R425 酷道偏差値 ★御坊市〜龍神村〜十津川村〜尾鷲市
★総延長194.3キロ
路線図
72
■ ワインディング度 【A】
■ アップダウン度 【B】
■ 道幅狭度 【A】
■ 路肩即崖度 【A】
■ 落石度 【A】
■ 無人度 【A】
■ 工事度 【A】
■ 人工建造物希少度 【A】
■ 携帯圏外度 【A】
■ 地蔵度 【B】


■ ロード・インプレッション ■

おめでとうございます・・・(?)。和歌山3ケタ酷道マニアにはカリスマ的人気を誇るR425。酷道オタク(酷ヲタ)と呼ばれるマゾい方々の熱い羨望を集め続けているR425は、まさに和歌山国道界を牛耳る不沈艦!スタン・ハンセンだ!ガードレールの少なさも手伝って「案の定」転落死亡事故多発してます。道端のお地蔵さんの数も多いような・・・。特に龍神から十津川の間は、本来なら大迷惑なハズの(そりゃお互いにね)対向車の存在すら「おお・・・人だ・・・久しぶりに会えた」などとワケも無く目頭が熱くなってしまうほど、人間に会えない。でも落石クンなんていうカナリ遠慮したいオトモダチは沢山いらっしゃいます。

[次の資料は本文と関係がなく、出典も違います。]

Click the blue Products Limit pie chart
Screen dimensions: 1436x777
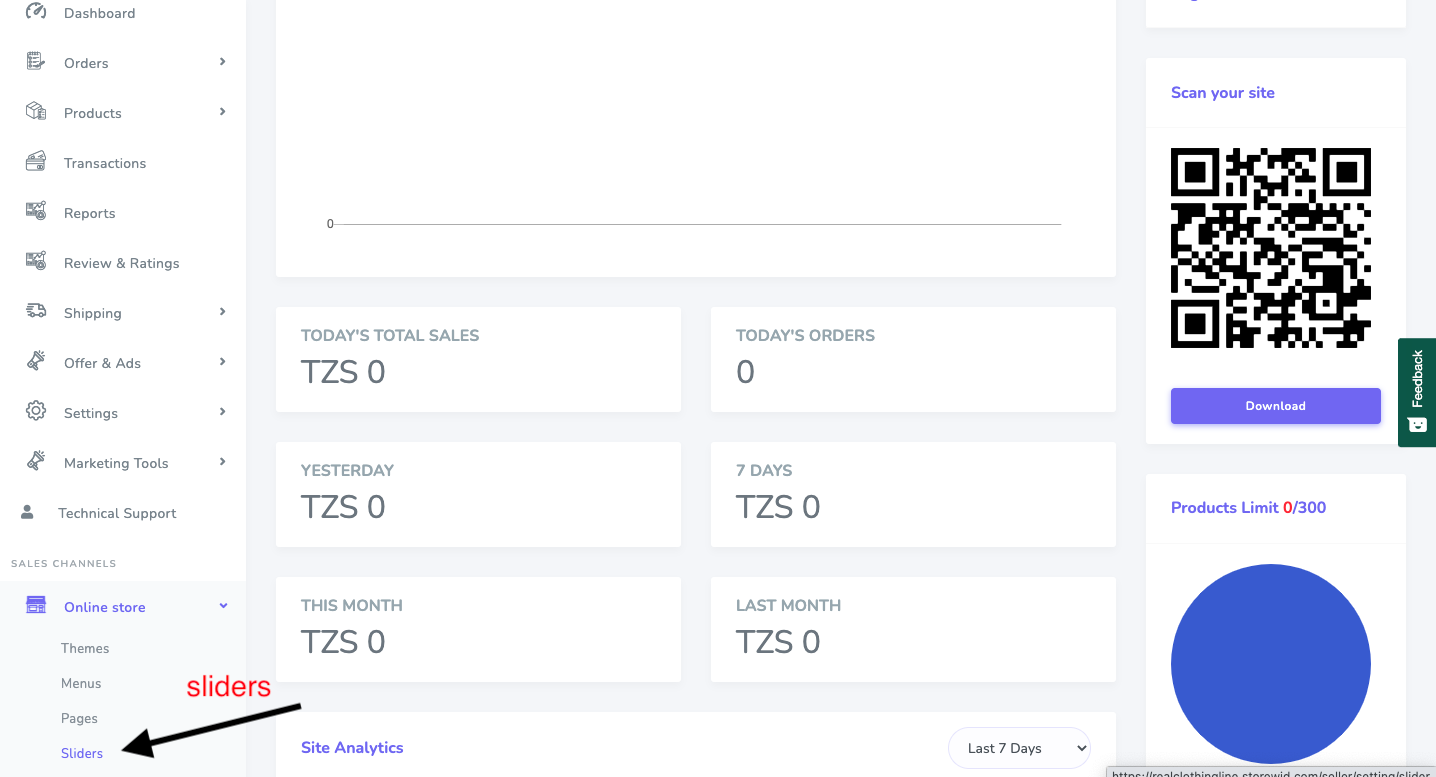(x=1270, y=664)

●この不沈艦R425は道幅が狭く行き違いのできない区間が長いため、対向車との壮絶なやりとりもコレマタ存分に楽しんで頂ける上、工事ともなれば完全通行止めになる確率が猛烈に高いです。実は総延長200キロにも満たないR425、和歌山県内ではおおむね3つのパートに分けることができます。

●まず御坊市〜龍神村福井の【印南準酷道路線】。御坊市〜印南町松原の間は道幅もあり特に何という盛り上がりが無いまま終了。ですが印南町松原からR424と合流する龍神村小家あたりの間に数ヶ所のA級酷道が現れ、これもなかなかの過酷度です。ただアップダウンやガケが少なめで、森の中を走るイメージ。転落しても、すぐ木に阻まれておおむね止まりそう。これをさらに東へと進み龍神村福井まで来ると「道の駅・水の郷日高川 龍游」が現われ一段落。トイレ休憩と水分補給を忘れずに。昼間なら食事もできます。

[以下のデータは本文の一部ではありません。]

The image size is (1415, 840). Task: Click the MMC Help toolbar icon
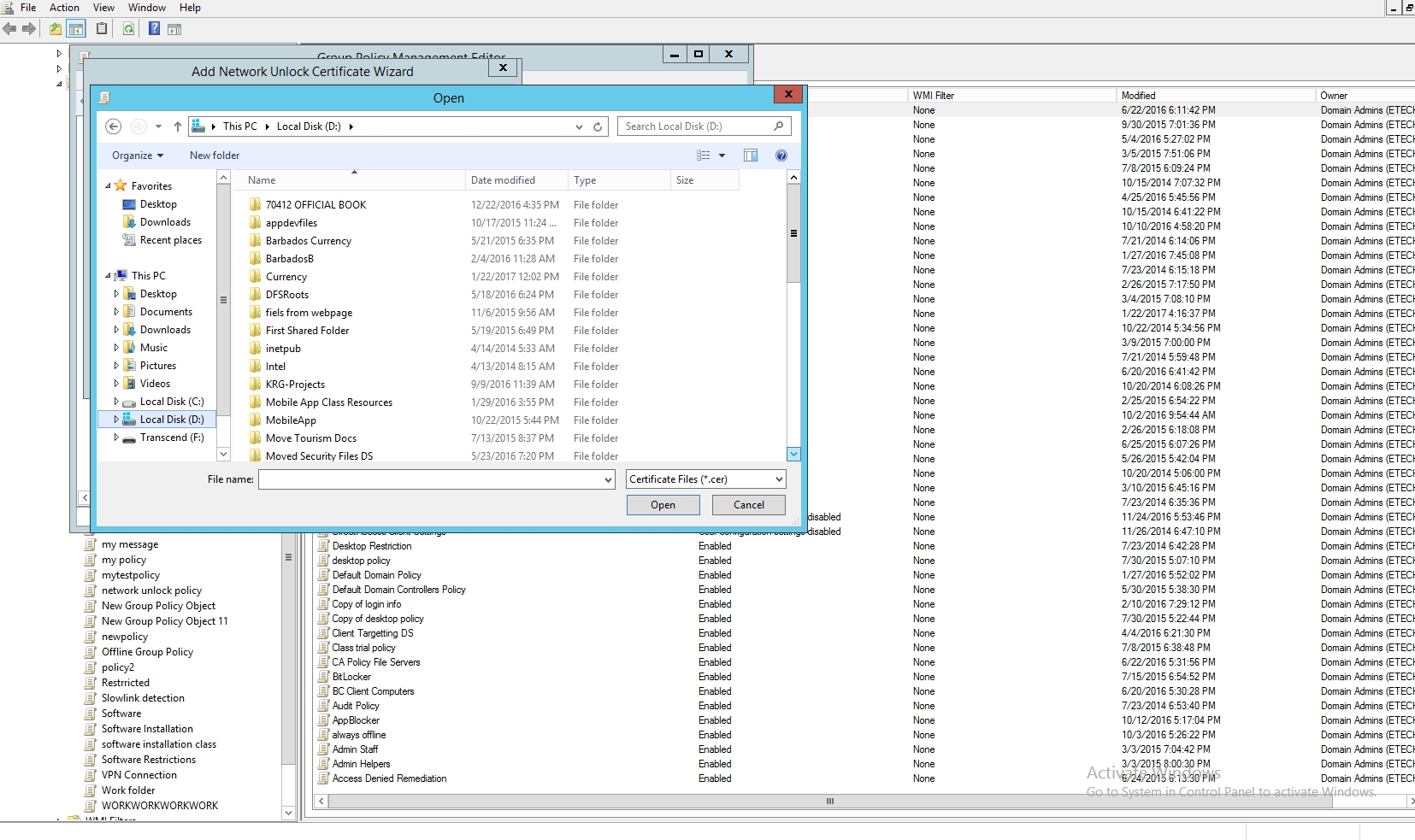point(154,29)
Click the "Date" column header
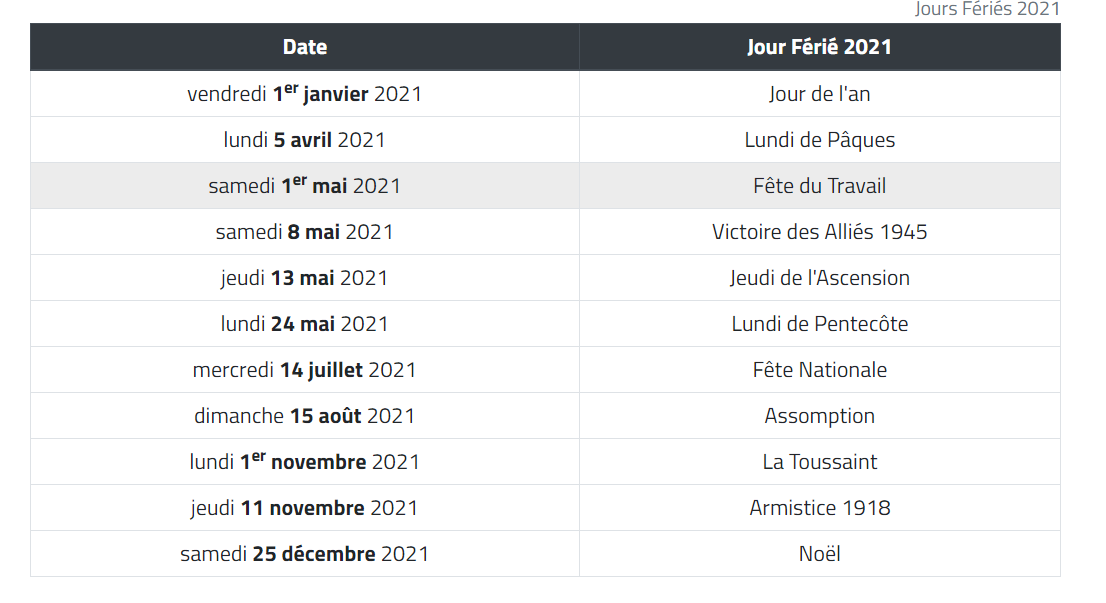1106x603 pixels. pyautogui.click(x=305, y=47)
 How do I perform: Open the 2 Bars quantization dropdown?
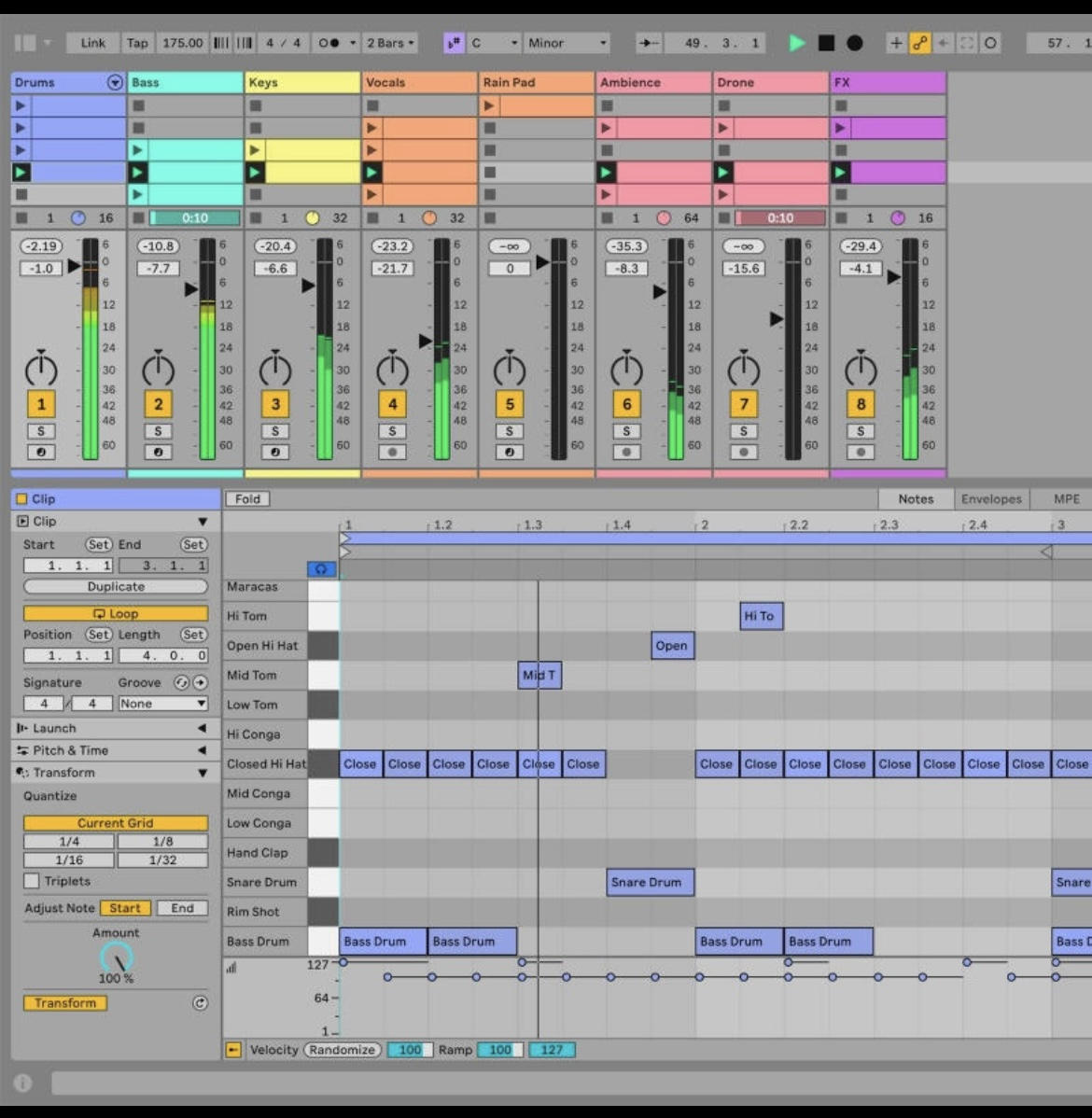[390, 43]
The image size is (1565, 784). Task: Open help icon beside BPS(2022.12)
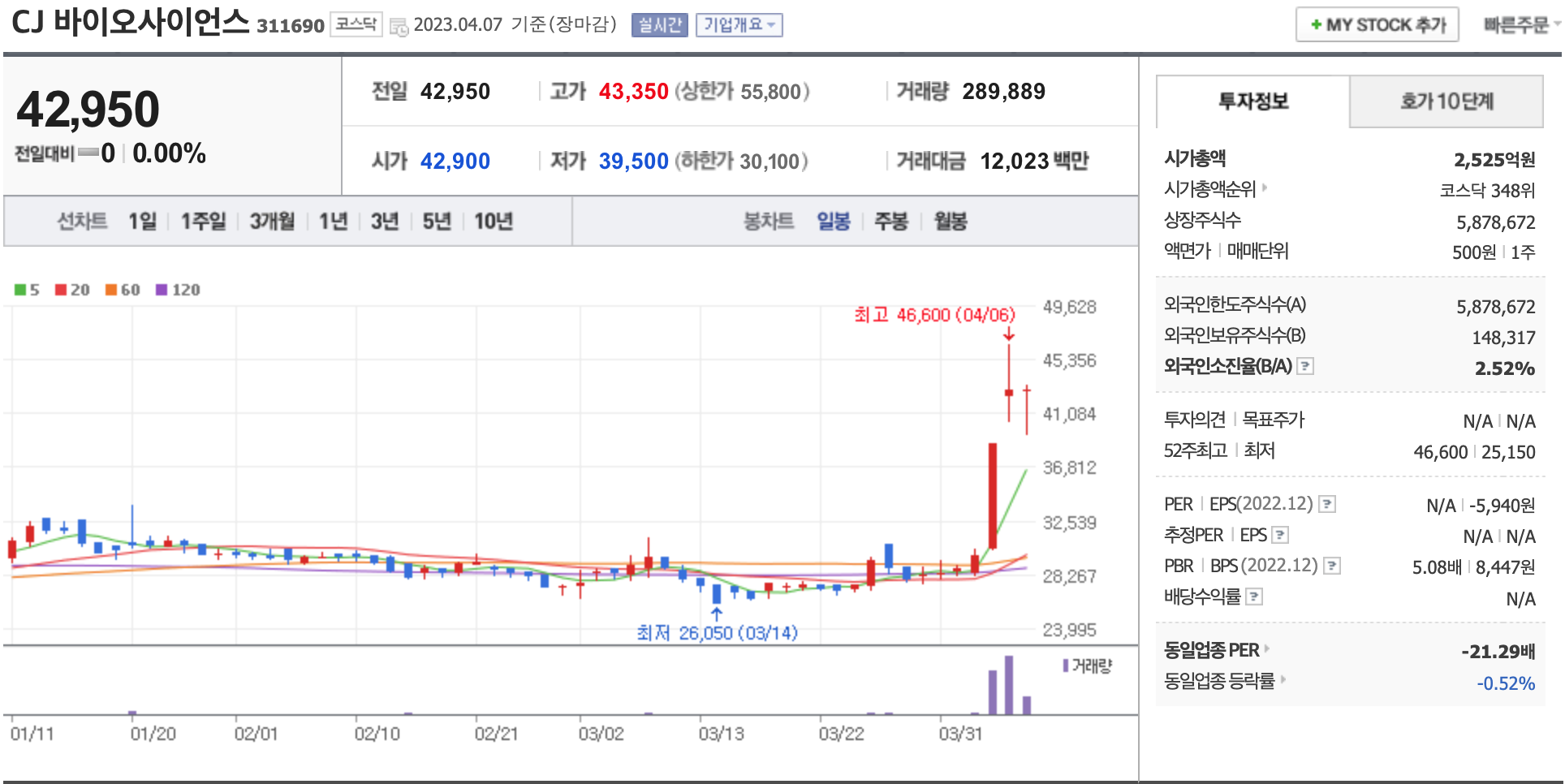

●次に龍神村福井〜同村小又川の【龍神街道まっしぐら路線】には、まさに観光向けの超快適2車線快速路が出現、ワイドな道幅で観光バス同士も楽々行き違えます。福井を過ぎて間もなく、龍神村役場なども見えてきますね。このあたり、川を挟んで反対側や、一本山手に入ったところなどには、小さな集落を結ぶ旧道があり、「龍神バス」のバス停跡なども残っていてナカナカの味わい。ただしこの旧国道は住民以外ではほとんど車で走らないので、住民の皆さんが道端に座り込んでお話などされています。車のための道路というよりコミュニティスペースとして利用されている性質もあったりするので、通行される際は決して迷惑などかけないように徐行でヨロシク。小又川ではR371との分岐。R371はこれを北上し高野龍神スカイラインへ。その途中には「龍神温泉郷」 「道の駅・龍神」 「龍神山荘」「龍の郷」 「丹生ヤマセミ温泉館」などのリラグゼーショナルスポットがたくさん。いいところです龍神は。

●さて、ついにR425が和歌山の「酷道キング(ん?女性名詞だったらクイーンか)」と呼ばれる「元凶」・・・龍神村小又川〜奈良県十津川村の【転落死亡事故多発路線】が最後にドン!と控えてらっしゃいます。ここはもう、過酷の一言。そしてドライバーに似合う表情は「眉間にシワ」でも「泣きっ面」でもありません。これは「ヒキツリ笑い」をおいて他には無いです。落石は落ちてるし、落石防護ネットなんてのはもう、下の方は無数の落石が留まりはちきれんばかりに膨れ上がってます。道はヒビ割れ路肩は崩れ、工事のための片側通行や通行止めも日常茶飯事。ガードレールも少ないのでまさに鳥肌モノの酷道ドライブを余すところなく楽しめます。この区間の転落事故の注意看板は、02年夏確認分で14を数えます。急なアップダウン、ヘアピン等、愛車そのものや燃費へのダメージもジワジワと感じ取れ、期待と後悔とが入り混じる微妙な精神状態も味わえます。ちなみに万が一、この龍神〜十津川間が通行止めの場合は、すぐ南側に県道735号があります。こちらには上にも出てきた「丹生ヤマセミ温泉館」があり、土日祝は食事もできます。

●R425は奈良県に入り十津川村からずっと東へ、下北山村を経て三重県尾鷲市へとつながっていますが、十津川村から東は1.5車線区間が多く、また待避所や道幅の広くなっている部分、ガードレールや落石防止ネットなどの設備があり、和歌山側と比べてワンランク上のセキュリティレベルとなっています。とは言っても知れてますけどね。でも精神的にはだいぶ違います。どうも、県をまたがると(ここでは龍神〜十津川間が相当します)互いの自治体の連携が難しくなって、改修やガードレールの設置などで不利なようです。